Data entries:
BEGIN
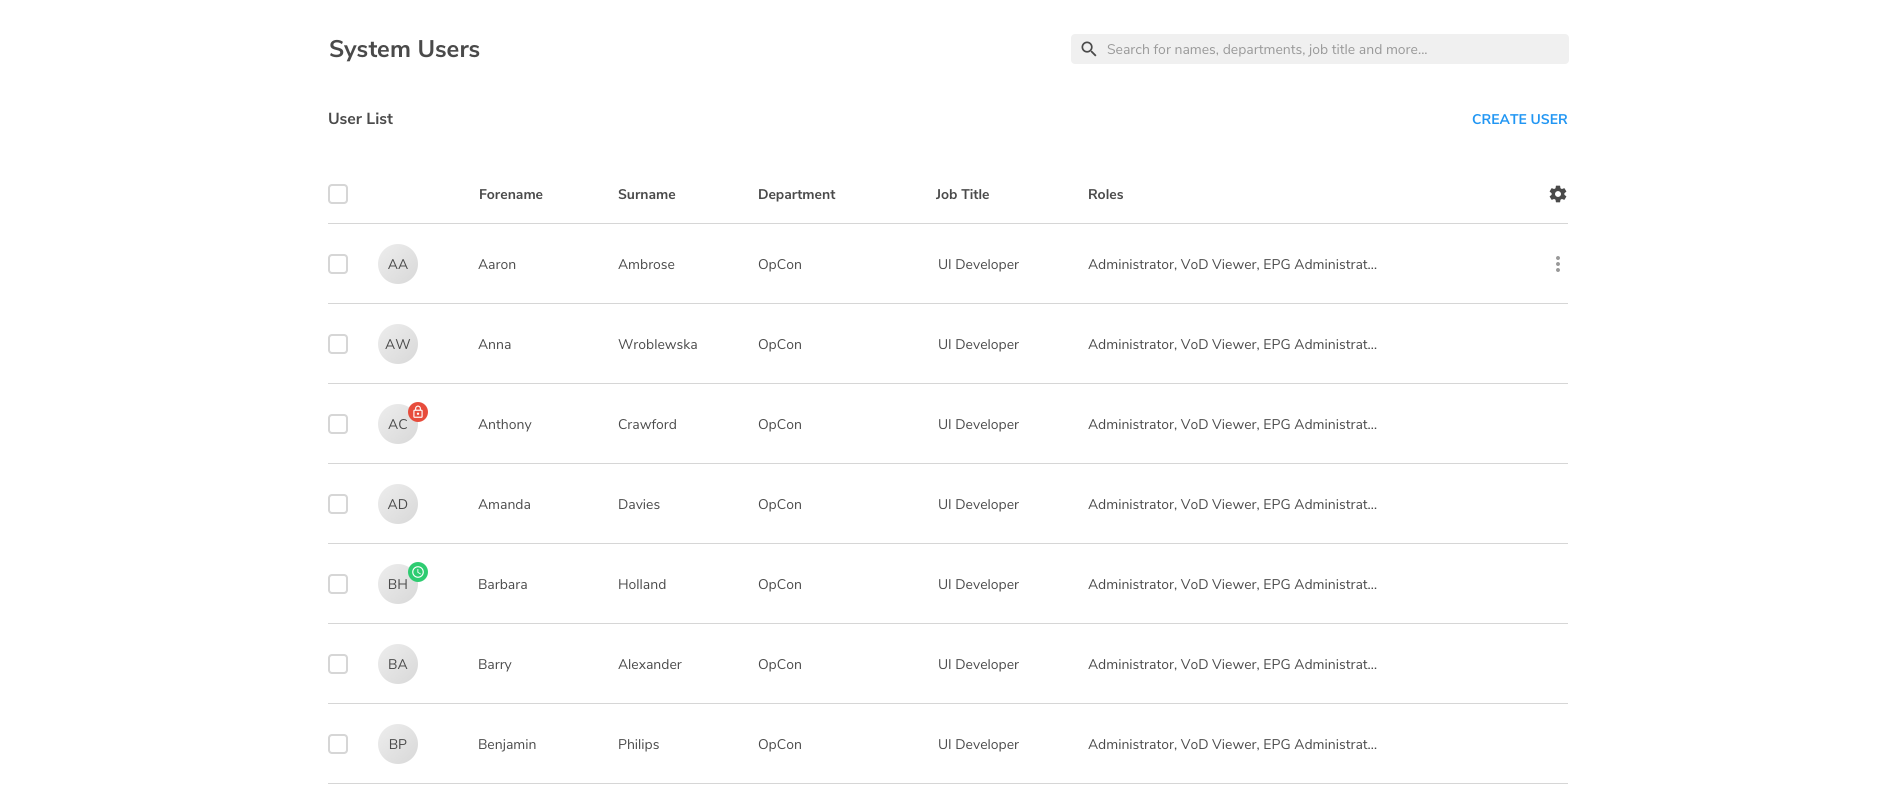Open the table settings gear icon
This screenshot has height=801, width=1899.
tap(1557, 194)
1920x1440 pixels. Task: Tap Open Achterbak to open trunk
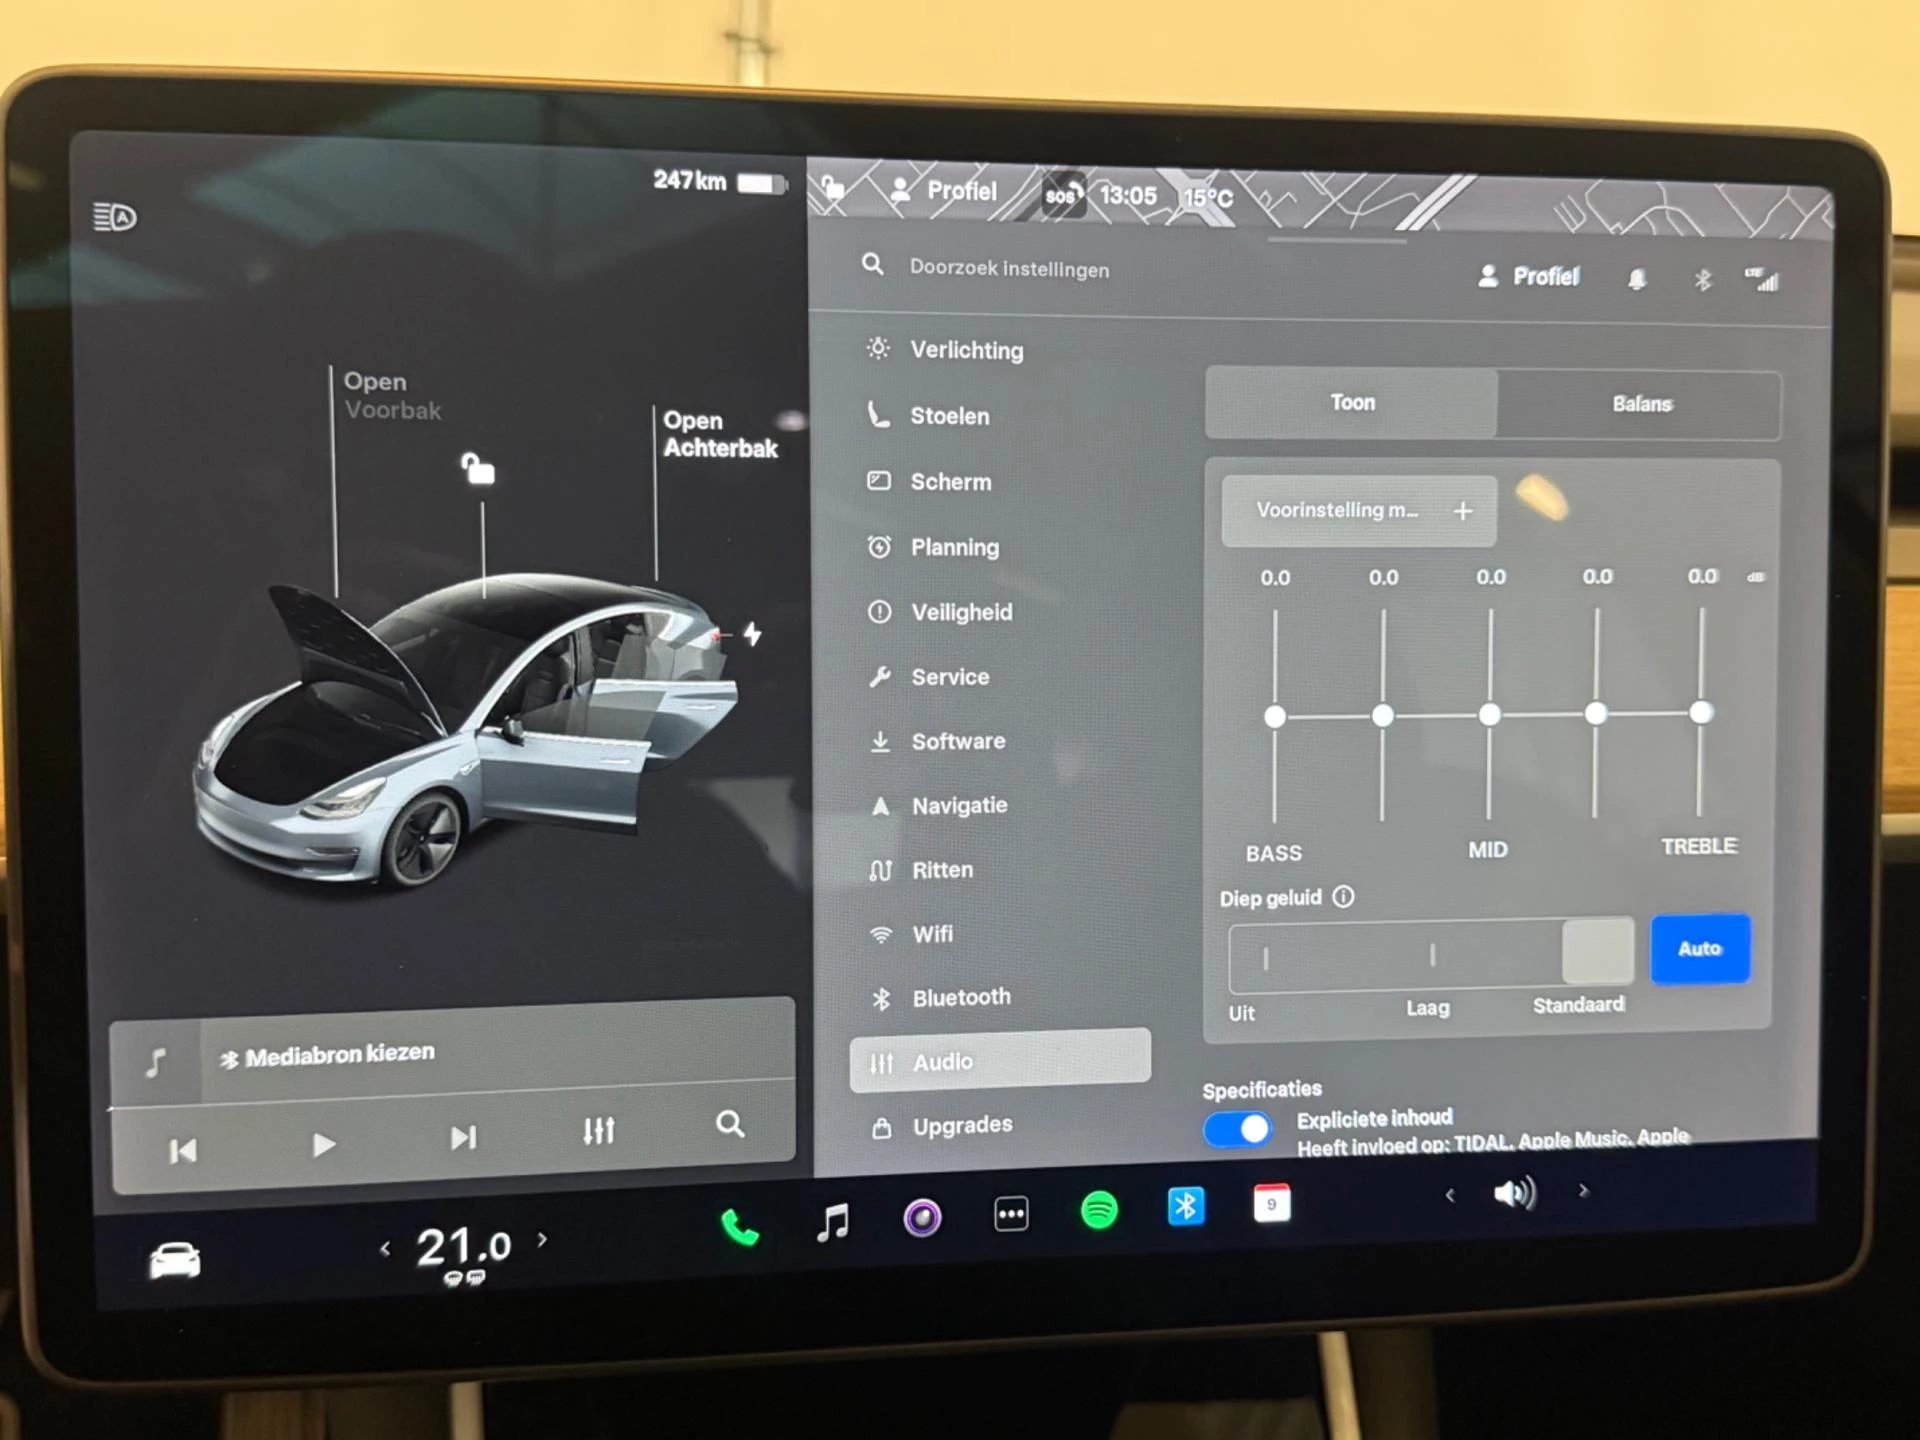(x=719, y=434)
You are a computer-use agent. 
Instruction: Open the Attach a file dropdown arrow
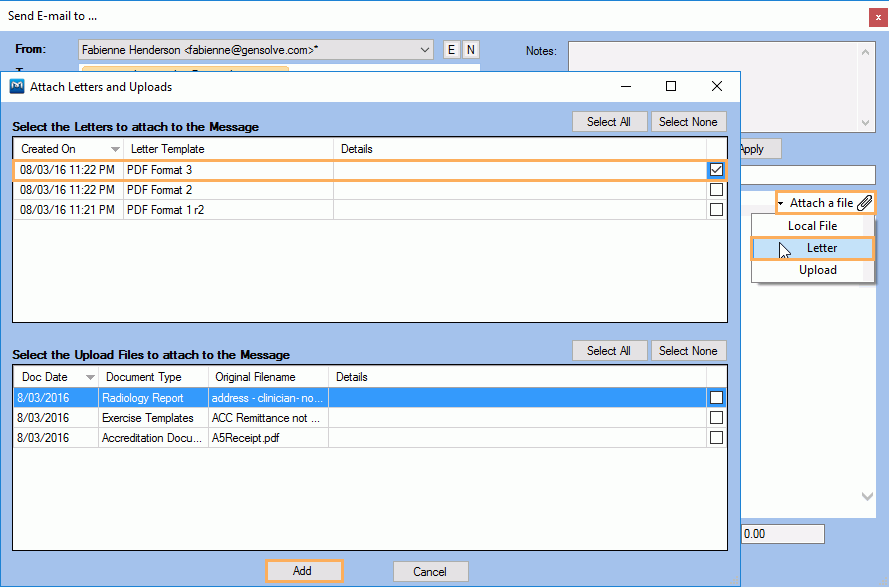(x=781, y=202)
END
Problem to solve => Can you copy out every row above word for word, leaving out the pictures?

Exercise answer =>
Open the table settings gear icon
This screenshot has height=801, width=1899.
tap(1557, 194)
1920x1440 pixels. Task: Tap Open Achterbak to open trunk
(x=719, y=434)
You are a computer-use agent. 
Instruction: Open the Attach a file dropdown arrow
(x=781, y=202)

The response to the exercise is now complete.